WORK TASK:
Please copy all of the entries exactly, but drop every picture.

Data excerpts:
········

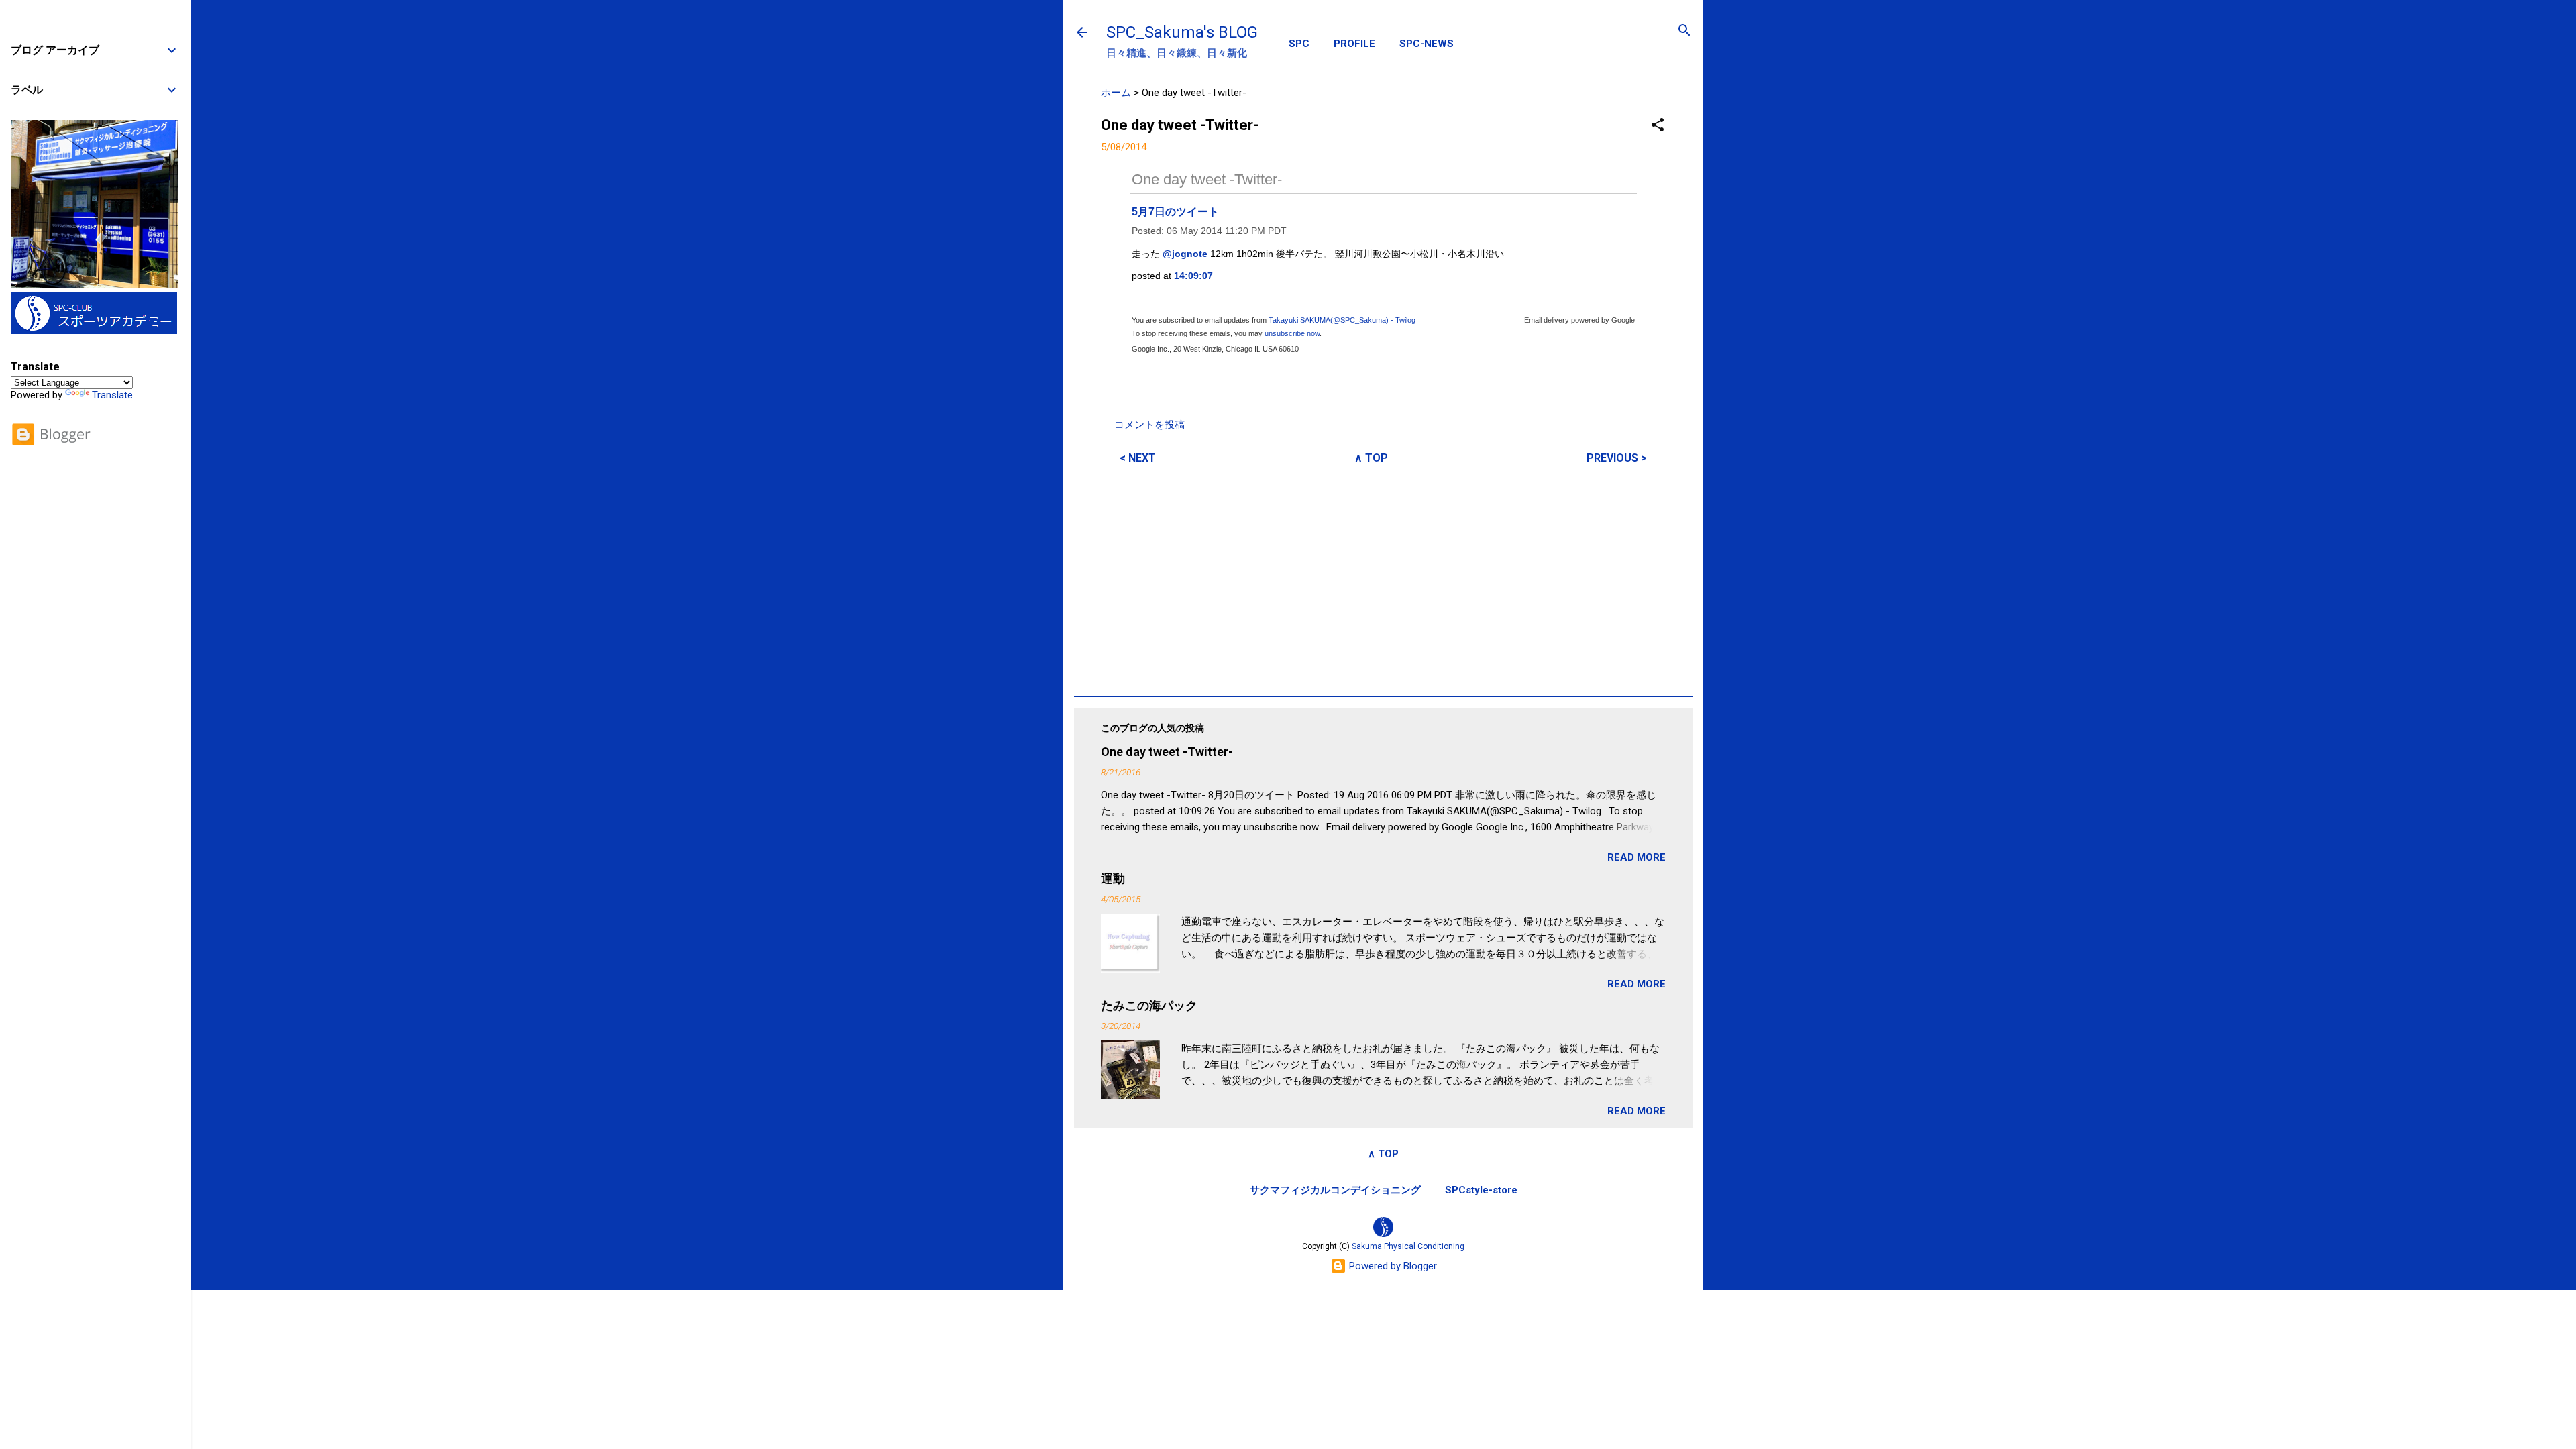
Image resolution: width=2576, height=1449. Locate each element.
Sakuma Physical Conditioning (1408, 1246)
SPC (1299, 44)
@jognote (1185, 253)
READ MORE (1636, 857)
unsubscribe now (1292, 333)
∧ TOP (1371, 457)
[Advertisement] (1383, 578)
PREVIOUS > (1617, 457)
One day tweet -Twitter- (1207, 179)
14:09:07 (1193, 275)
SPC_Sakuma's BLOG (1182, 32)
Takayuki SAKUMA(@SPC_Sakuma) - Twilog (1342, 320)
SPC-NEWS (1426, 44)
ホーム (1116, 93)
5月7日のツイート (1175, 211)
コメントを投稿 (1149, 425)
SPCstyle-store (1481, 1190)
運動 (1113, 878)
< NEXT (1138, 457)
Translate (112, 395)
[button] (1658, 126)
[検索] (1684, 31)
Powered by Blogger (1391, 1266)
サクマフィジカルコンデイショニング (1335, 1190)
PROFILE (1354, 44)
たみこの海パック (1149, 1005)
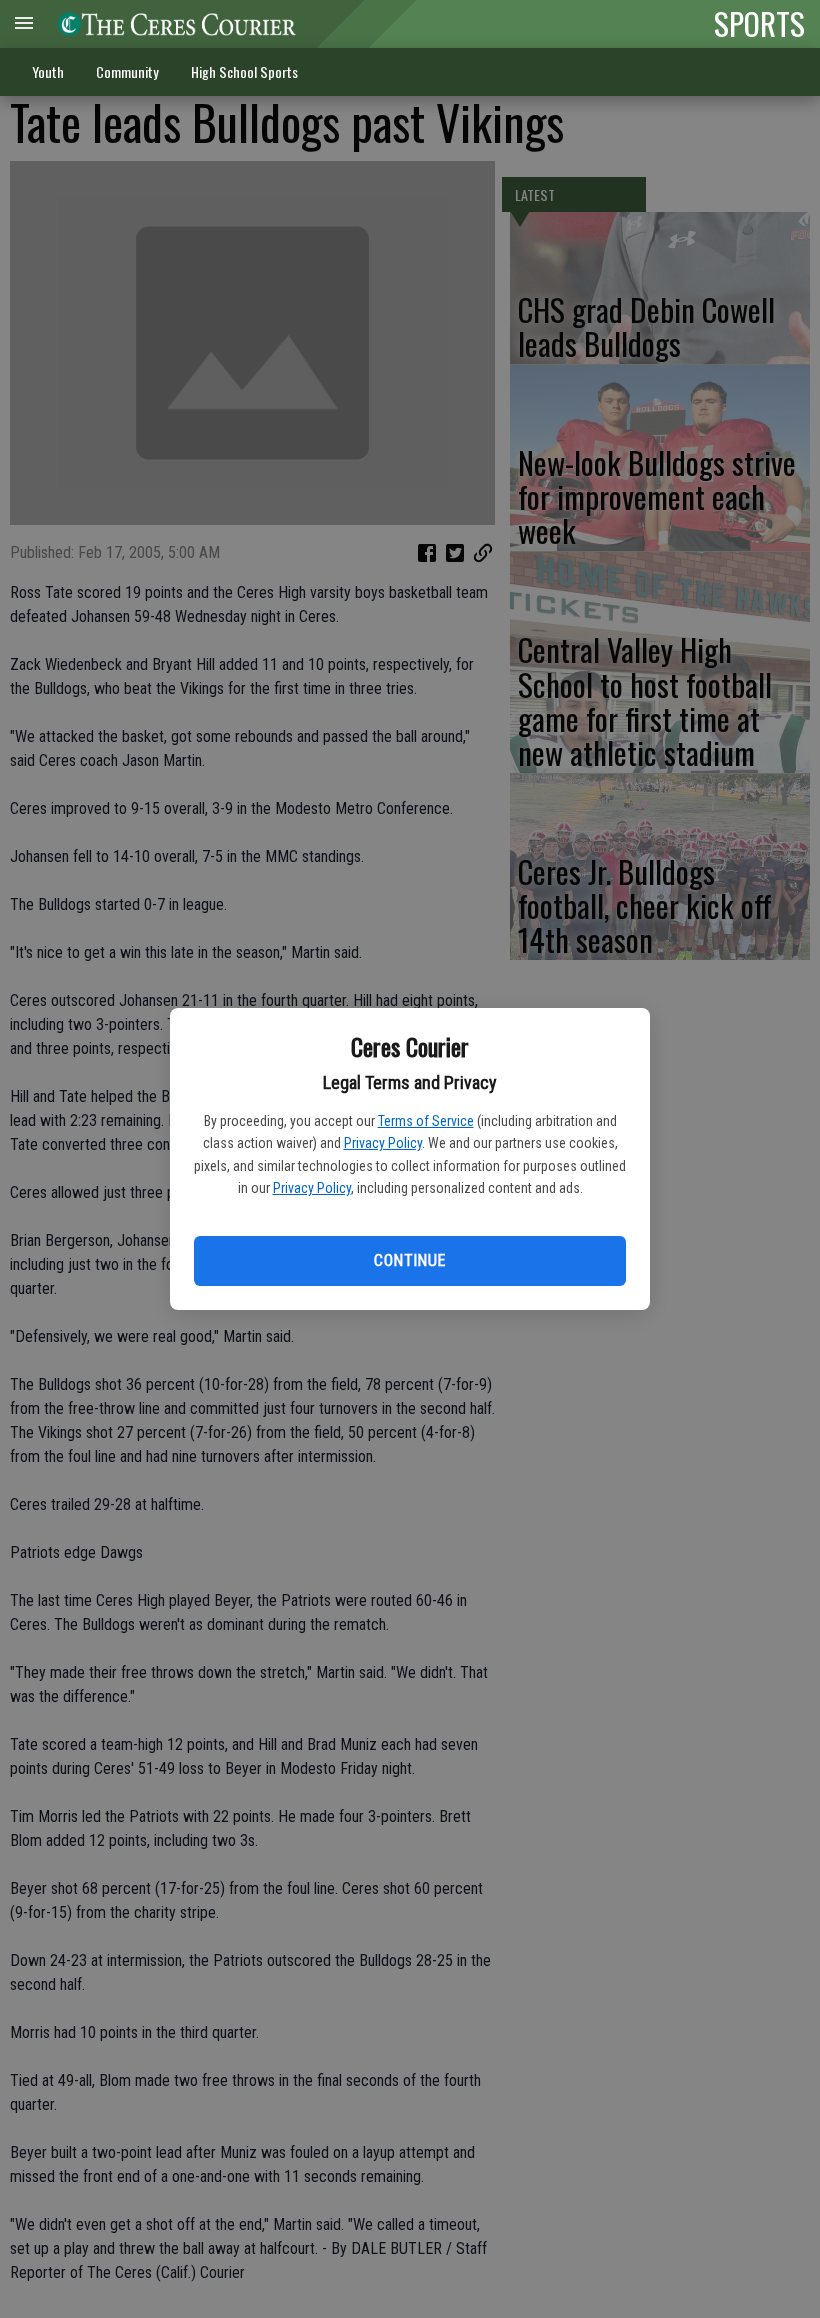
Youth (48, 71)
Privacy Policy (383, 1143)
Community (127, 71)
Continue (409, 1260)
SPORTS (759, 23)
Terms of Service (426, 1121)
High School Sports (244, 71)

········

SOLUTION TO THIS EXERCISE:
Image resolution: width=2576, height=1449. Locate each element.
Sakuma Physical Conditioning (1408, 1246)
SPC (1299, 44)
@jognote (1185, 253)
READ MORE (1636, 857)
unsubscribe now (1292, 333)
∧ TOP (1371, 457)
[Advertisement] (1383, 578)
PREVIOUS > (1617, 457)
One day tweet -Twitter- (1207, 179)
14:09:07 (1193, 275)
SPC_Sakuma's BLOG (1182, 32)
Takayuki SAKUMA(@SPC_Sakuma) - Twilog (1342, 320)
SPC-NEWS (1426, 44)
ホーム (1116, 93)
5月7日のツイート (1175, 211)
コメントを投稿 (1149, 425)
SPCstyle-store (1481, 1190)
運動 (1113, 878)
< NEXT (1138, 457)
Translate (112, 395)
[button] (1658, 126)
[検索] (1684, 31)
Powered by Blogger (1391, 1266)
サクマフィジカルコンデイショニング (1335, 1190)
PROFILE (1354, 44)
たみこの海パック (1149, 1005)
Youth (48, 71)
Privacy Policy (383, 1143)
Community (127, 71)
Continue (409, 1260)
SPORTS (759, 23)
Terms of Service (426, 1121)
High School Sports (244, 71)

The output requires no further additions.